Create /home/bob/bin/automount_ecryptfs.extra, which will mount it if it hasn't been mounted already.

#!/bin/bash

MOUNT_POINT=/home/bob/extra

grep -q $MOUNT_POINT /proc/mounts
if [ $? -eq 1 ]; then
  mount.ecryptfs_private extra
fi

Make it executable (chmod +x), then add it into /home/bob/.bashrc:

...
/home/bob/bin/automount_ecryptfs.extra

Then add it to Gnome's Startup Applications as well.

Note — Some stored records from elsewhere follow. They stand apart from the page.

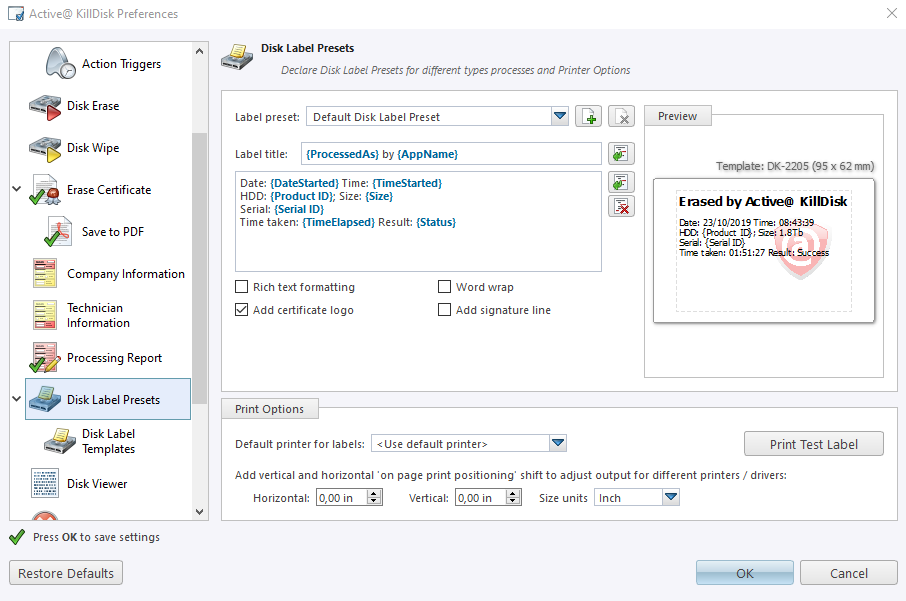Click the delete label preset icon

[621, 117]
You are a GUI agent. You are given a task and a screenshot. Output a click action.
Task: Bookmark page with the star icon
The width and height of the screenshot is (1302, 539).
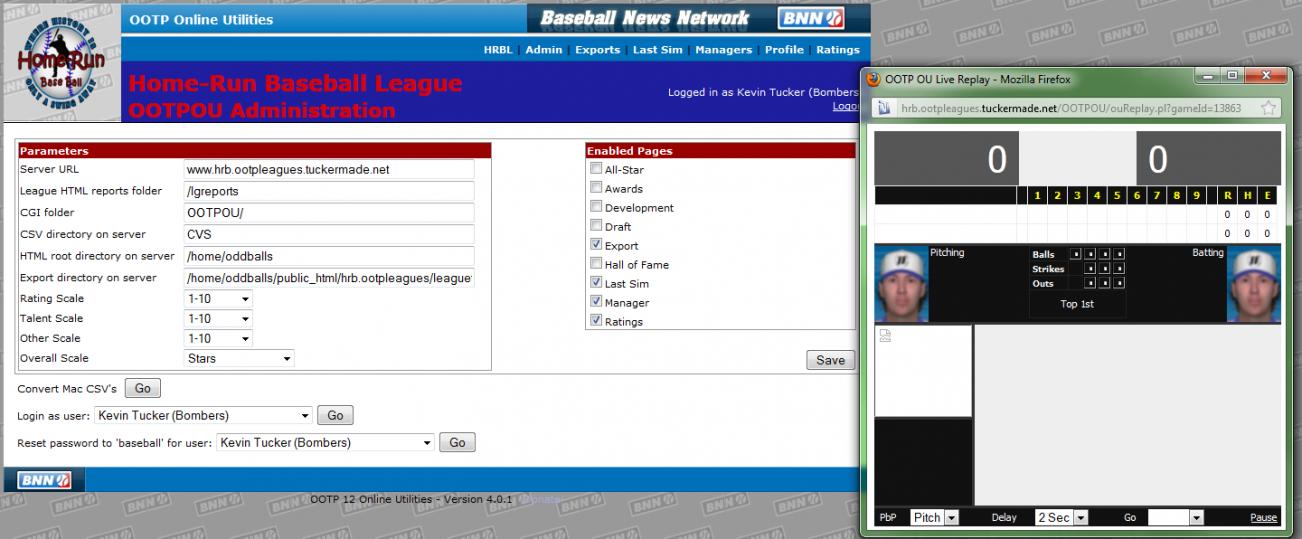[x=1268, y=107]
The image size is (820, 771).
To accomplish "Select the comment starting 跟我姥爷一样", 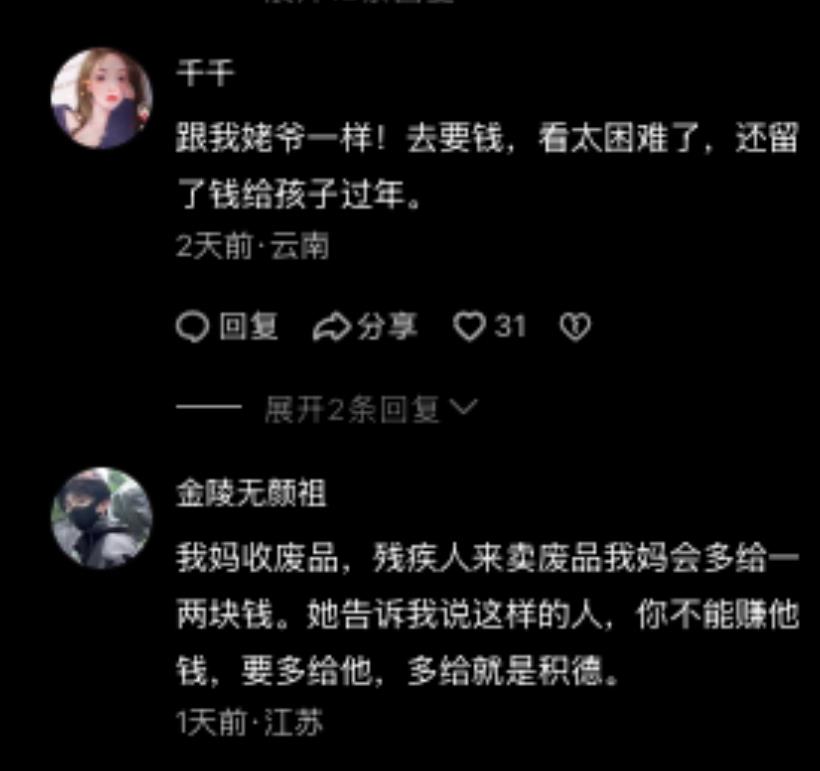I will click(x=487, y=166).
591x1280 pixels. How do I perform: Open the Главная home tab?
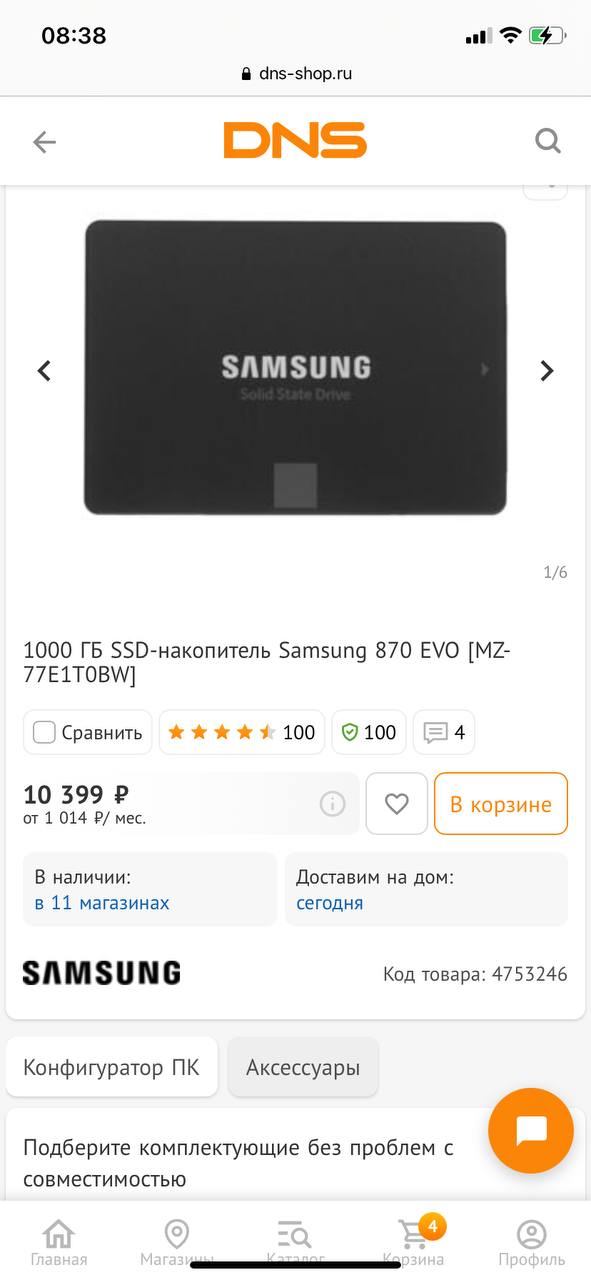point(59,1242)
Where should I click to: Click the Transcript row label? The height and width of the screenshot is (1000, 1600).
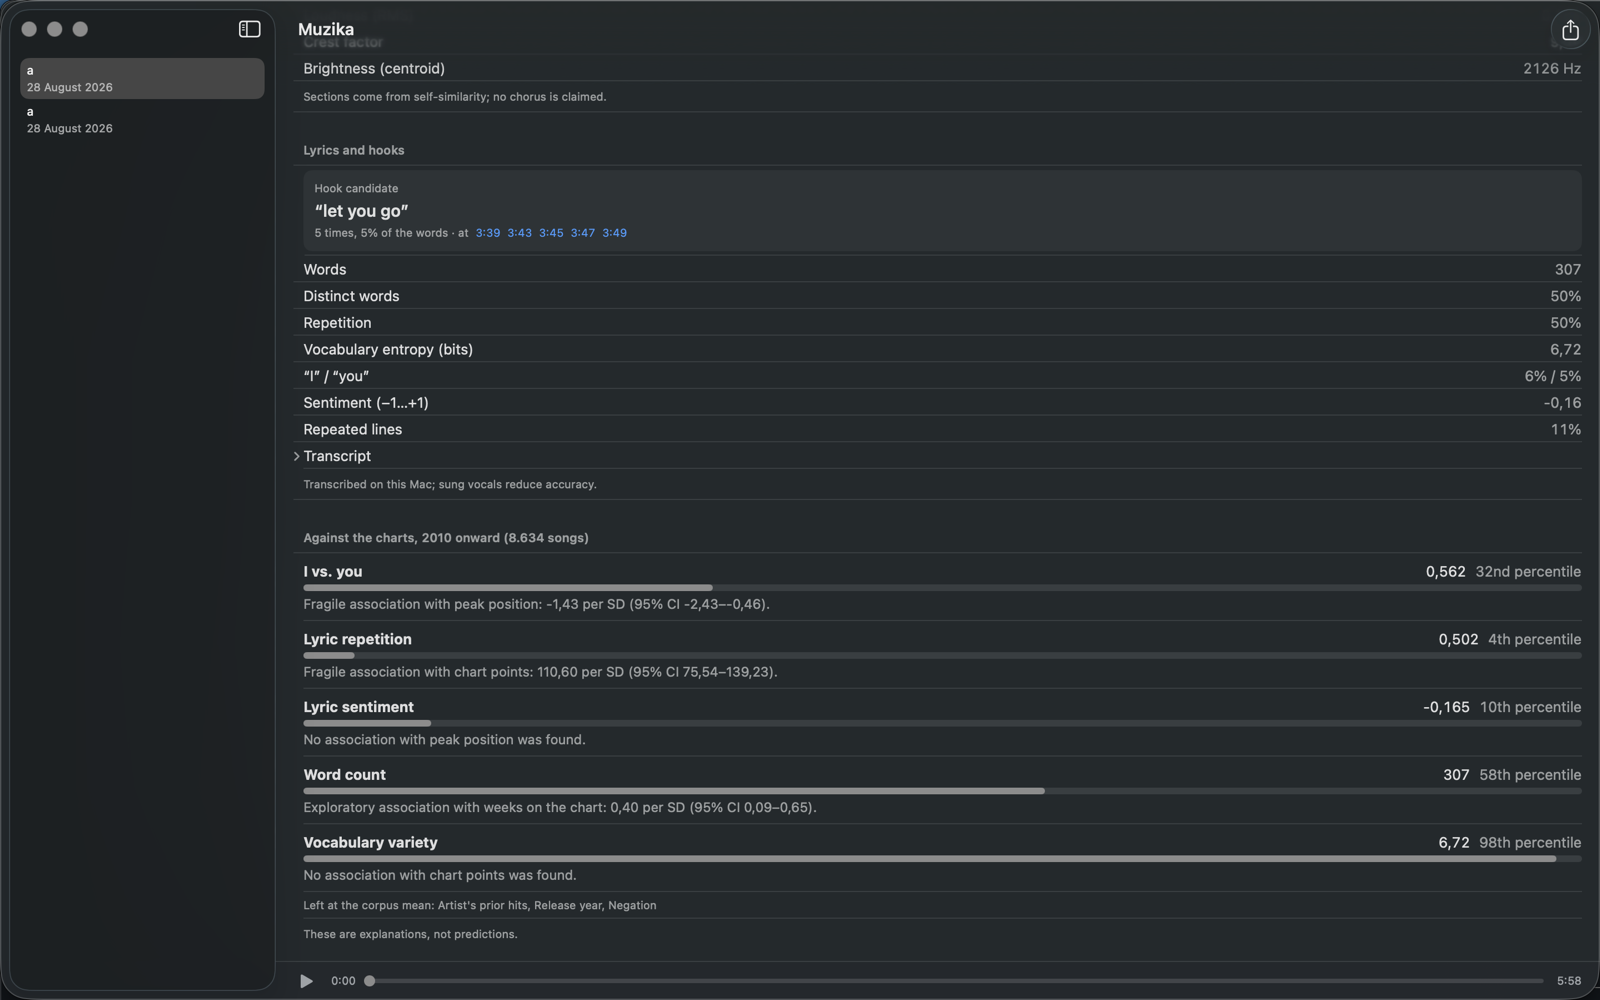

You no longer need the solutions above.

Prerequisites:

• an Ubuntu 14.04 LTS install
• an encrypted home directory (see https://help.ubuntu.com/community/EncryptedHome)
• a desire to automatically mount a secondary encrypted drive [edit] when you log in.

Note: this method is less secure than mounting an encrypted drive manually. If someone has physical access to your computer, you are careless with your root password, or your computer has multiple users/guest accounts, this method is not secure; the secondary drive stays mounted when you log out but do not shut down the system, so its contents are visible to other users.

Part 1: Encrypt the secondary drive.

1. In the Unity dash type "disks" and hit enter.
2. Below "Devices" click on the hard drive you want to encrypt.
3. Below "Volumes" click on the cog/more actions button.
4. Click "Format Volume". For type, choose "Encrypted, compatible with Linux systems." Name your drive and give it a strong pass phrase.
5. Click "Format"

Part 2: Automatically mount the HDD on system start-up.

1. Keep the "Disks" application open, and click on the cog.
2. Click "Edit Encryption Options."
3. "Automatic Encryption Options" will be turned on, and the menu below greyed out. Turn automatic encryption options off.
4. Enter the pass phrase from when you formatted the disk. Click "Ok".

You now have an encrypted hard drive that will automatically mount when your computer boots.